Just as some people foolishly believe we need fewer people in the world, some people still cling to the false assumption that we still need lots
of government regulation, high taxes, and more government-run entities.  These people are like "economic zombies" who keep trying to bring "dead ideas" back to life.

The reality is that continued growth in per capita income arises from improvements in productivity, which in turn drives higher standards of living.  More rapid growth of the economy provides more resources, which in turn can help us to face the coming challenges, such as poverty, an aging population, and energy and food needs. 

As pointed out in a recent issue of The American,1this growth comes from the private sector — from entrepreneurial efforts in a capitalist free-market system.  But those efforts are influenced, for better or worse, by rules, incentives, and the basic infrastructure that the government puts in place.  This is the primary reason that confiscatory taxation, excessive regulation, and proactive income redistribution are a recipe for disaster in the coming years. 

What we need most urgently now — and going forward — is a government that understands the engine of growth.  The new administration must ensure that the entrepreneurial revolution that was started in America continues into the future.  The key to this is recognizing what has driven growth in recent decades. 

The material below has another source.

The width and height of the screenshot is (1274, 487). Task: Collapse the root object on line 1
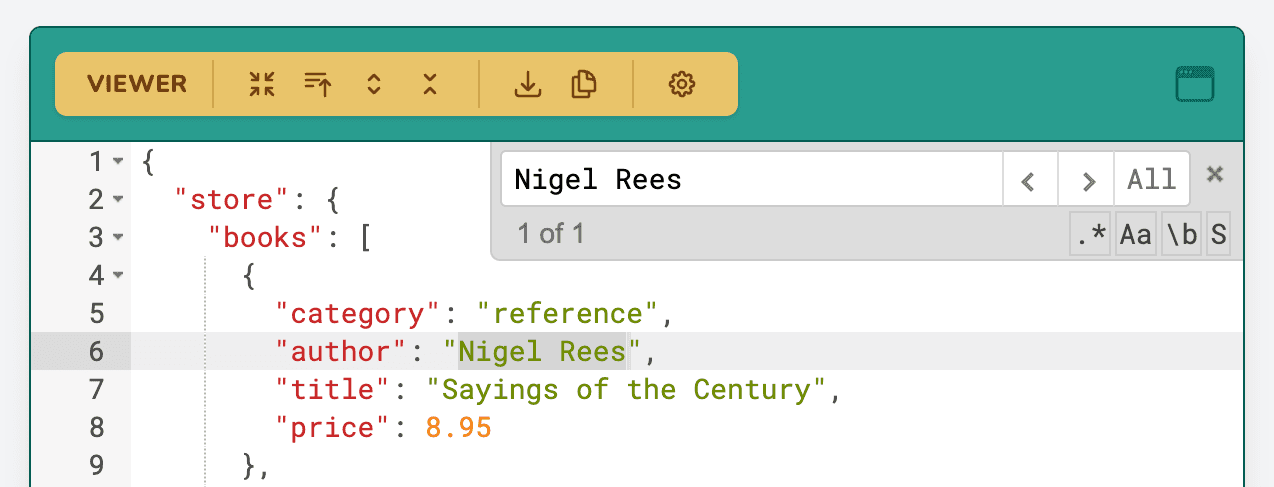(x=118, y=161)
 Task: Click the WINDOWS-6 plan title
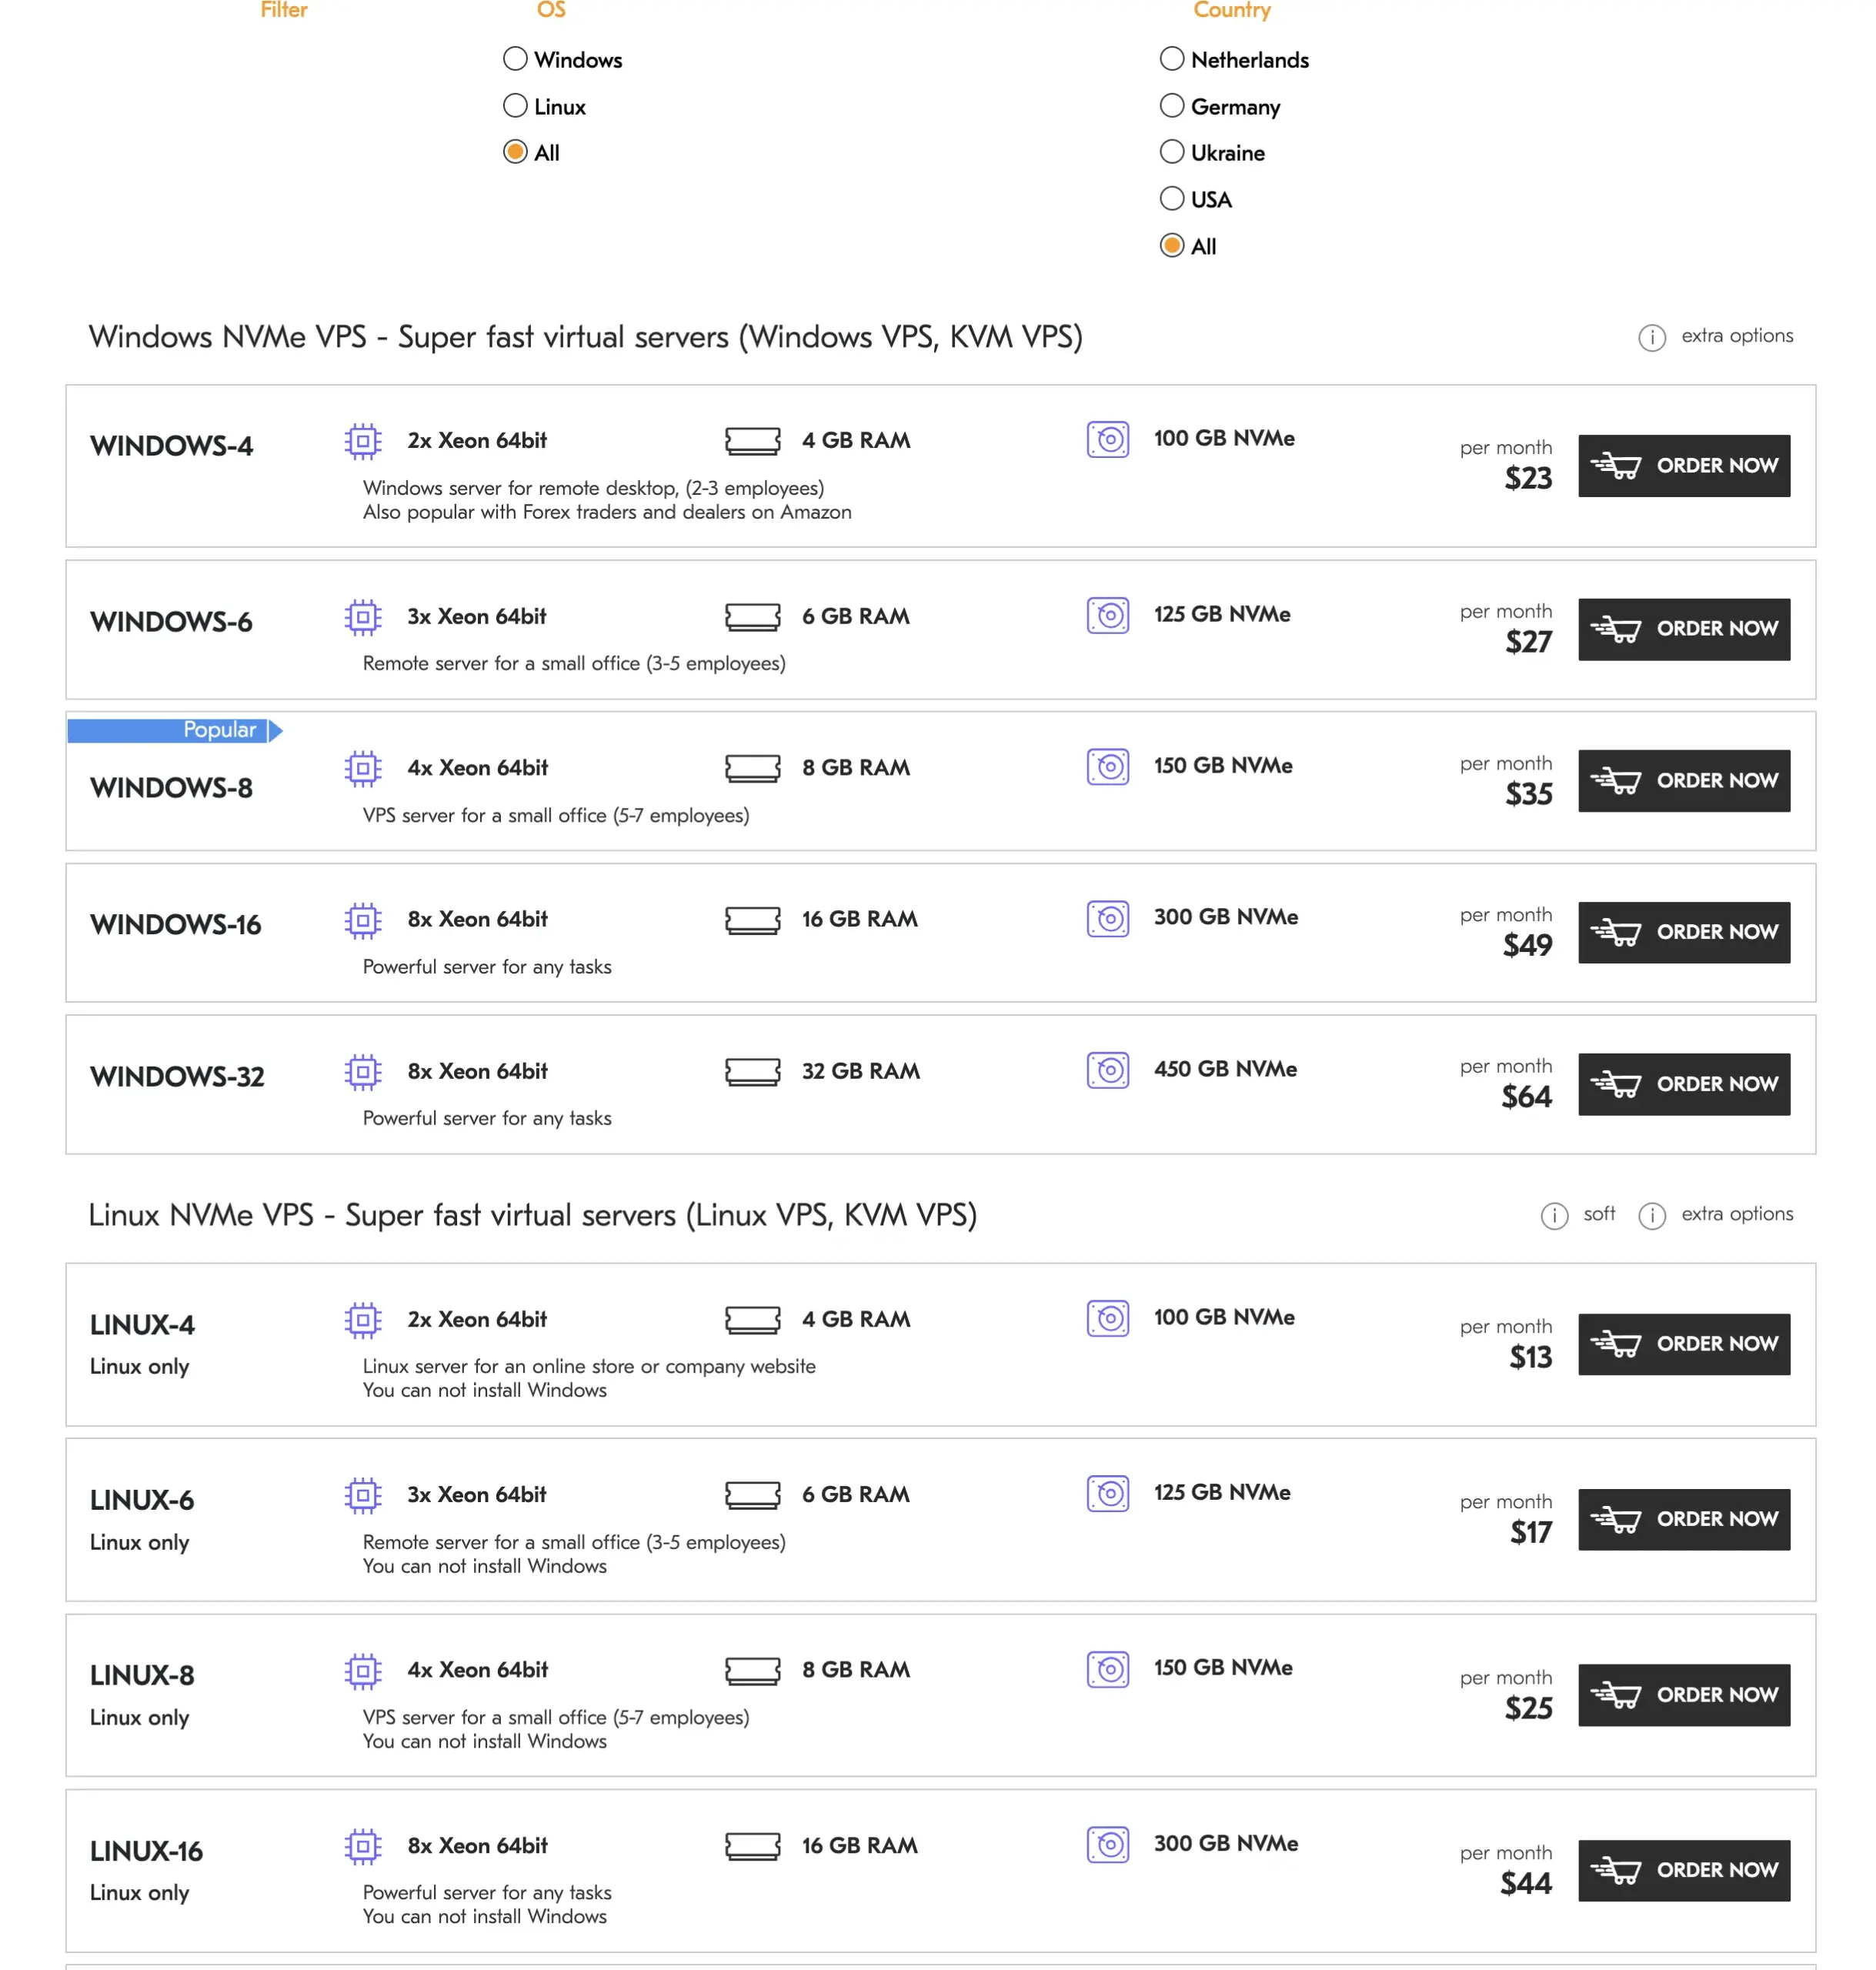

After World War II, growth came from big, established firms, such as steel, oil, auto manufacturers, and the old monopolistic telephone company.  But the unprecedented growth in productivity in recent years came from companies like Microsoft, Google, Intel, Apple, and Sun Microsystems — companies that seemed to come out of nowhere. 

However, they didn't come out of nowhere.  They came out of a system that encouraged and rewarded entrepreneurial risk taking.  As the economic environment began changing in the 1970s, with higher energy costs and more globalization, the traditional firms with rigid bureaucracies could not adapt quickly enough. 

Foreign competition — newer and more nimble — began taking over.  Analysts at the time urged big companies to copy the policies of Europe and Japan, even as they missed the most important movement in the United States:  entrepreneurial capitalism that was rapidly renewing the vigor of the U.S. economy. 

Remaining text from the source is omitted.